I'm hoping to speed up this matrix-vector product using AVX-1 or earlier instructions:
// a is an array N columns of length M each
// b is length N
// c is length M
//
// M % 32 == N % 32 == 0
// all memory is nicely aligned and unaliased
void mat_vec_prod(const int8_t** a, const uint8_t* b, int16_t* c) {
for(int i = 0; i < M; ++i) {
c[i] = 0;
for(int j = 0; j < N; ++j)
c[i] += int16_t(a[j][i]) * int16_t(b[j]);
}
}
(I'm aware that swapping the loops is worth considering)
The intrinsics _mm_maddubs_epi16
and _mm_maddubs_pi16
could help with the uint8 x int8
dot product, but, in my case, the matrix has the awkward layout, where it's an array of pointers to columns (instead of rows).

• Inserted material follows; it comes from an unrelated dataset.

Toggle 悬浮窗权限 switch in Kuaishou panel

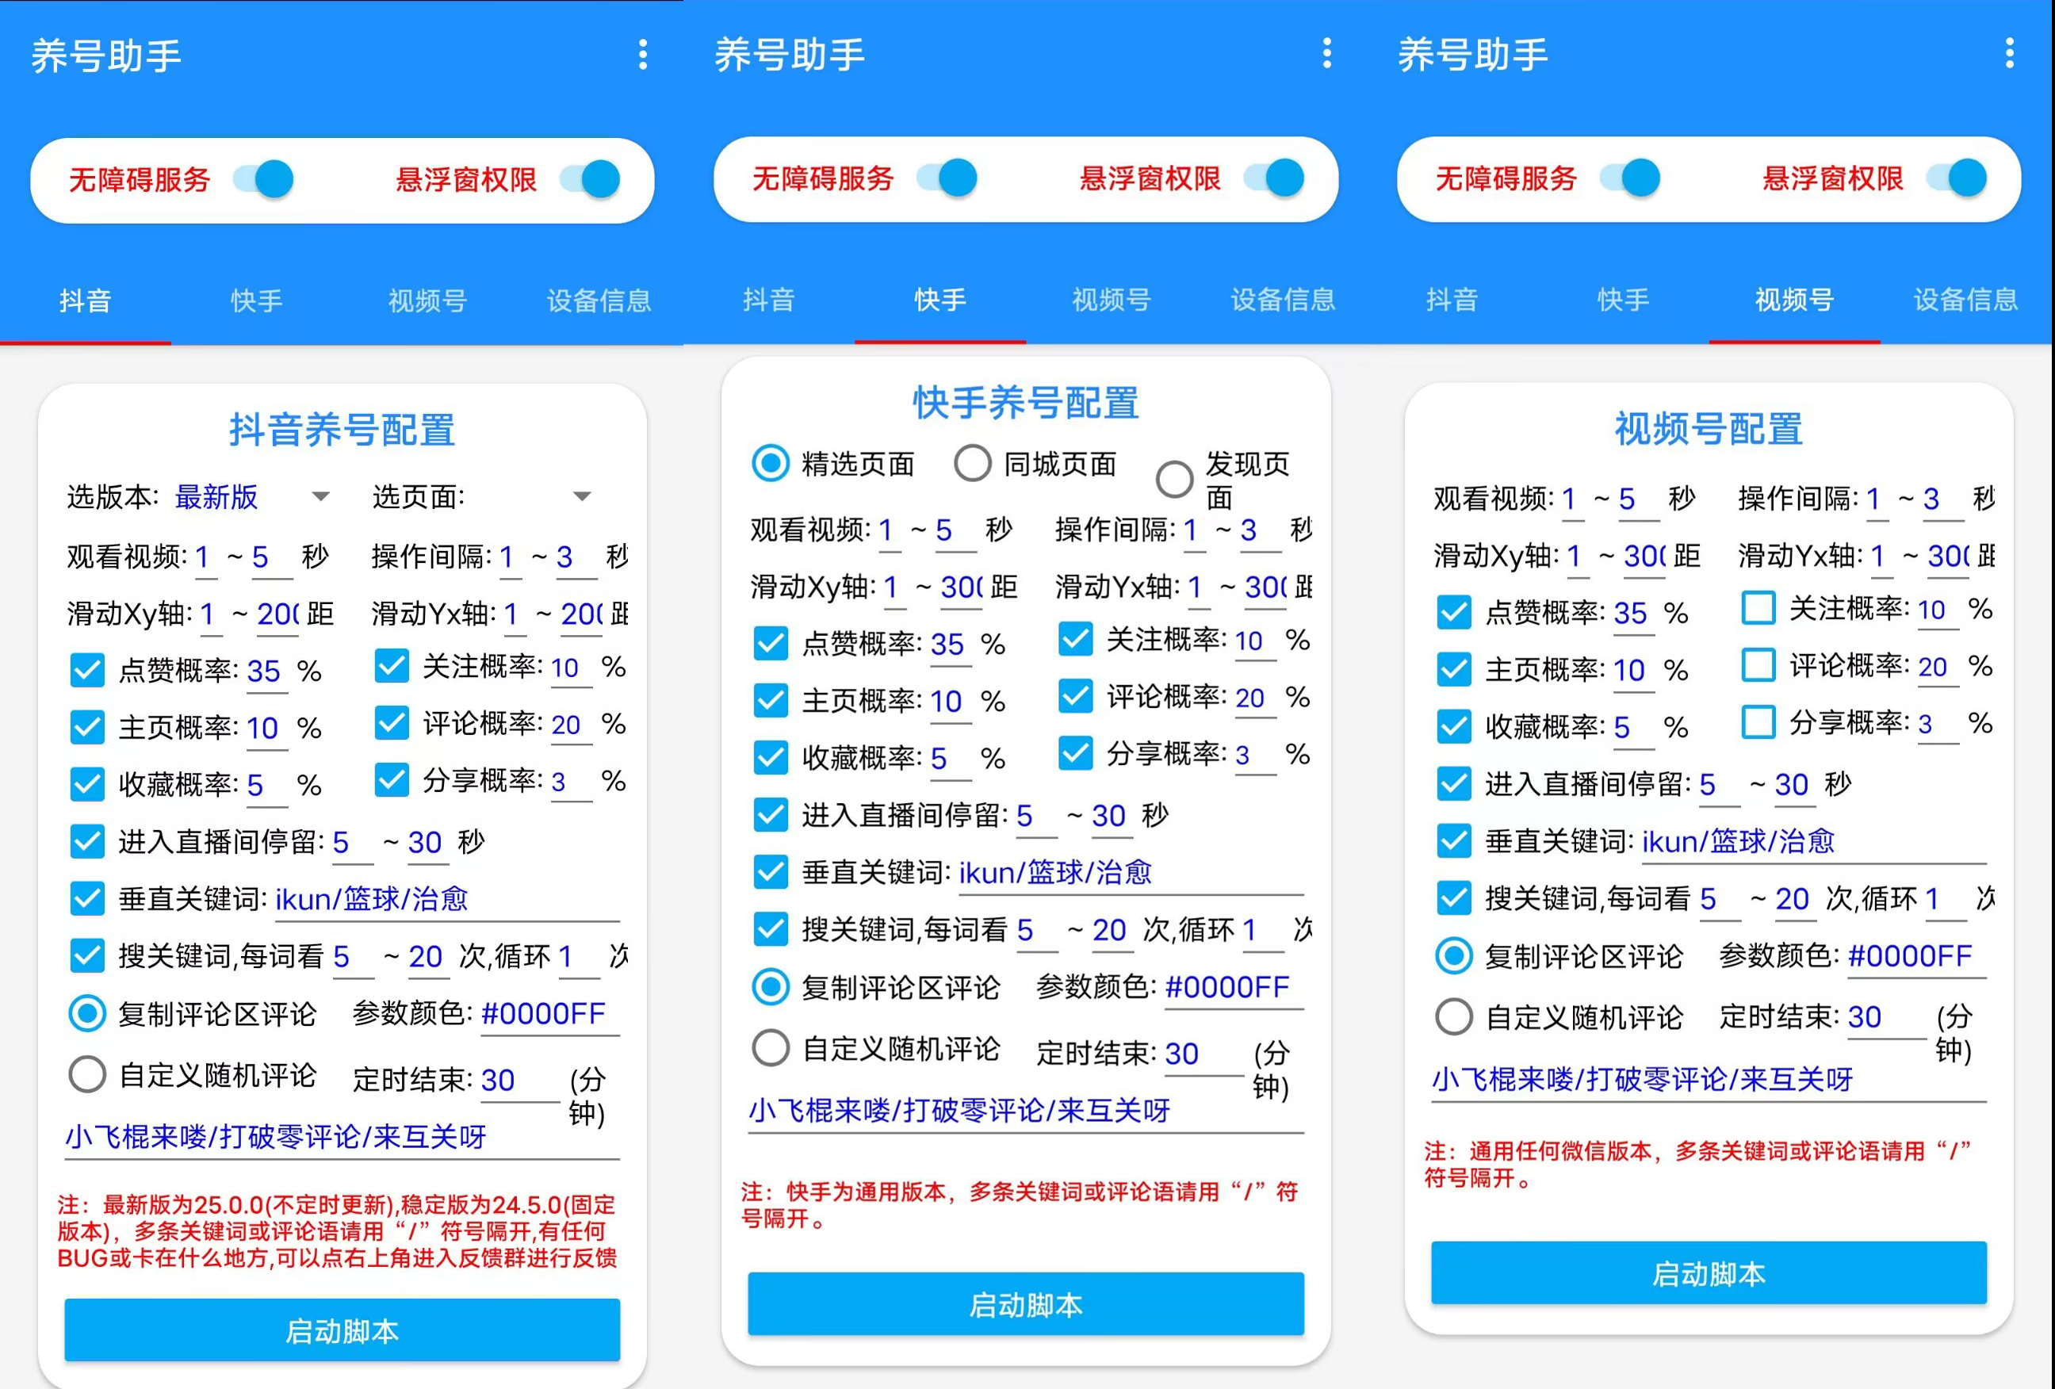point(1275,179)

One possibility is to load 8x8 patches of a
, and then transpose and multiply them by segments of b
. (I found this thread on 8x8 byte matrix transpose). However, this would have to use _mm_maddubs_pi16
, which has only half the throughput of _mm_maddubs_epi16
.
My question is: is it worth trying to load and transpose 16x16 patches instead, or will I run out of xmm
registers? What should my strategy be here?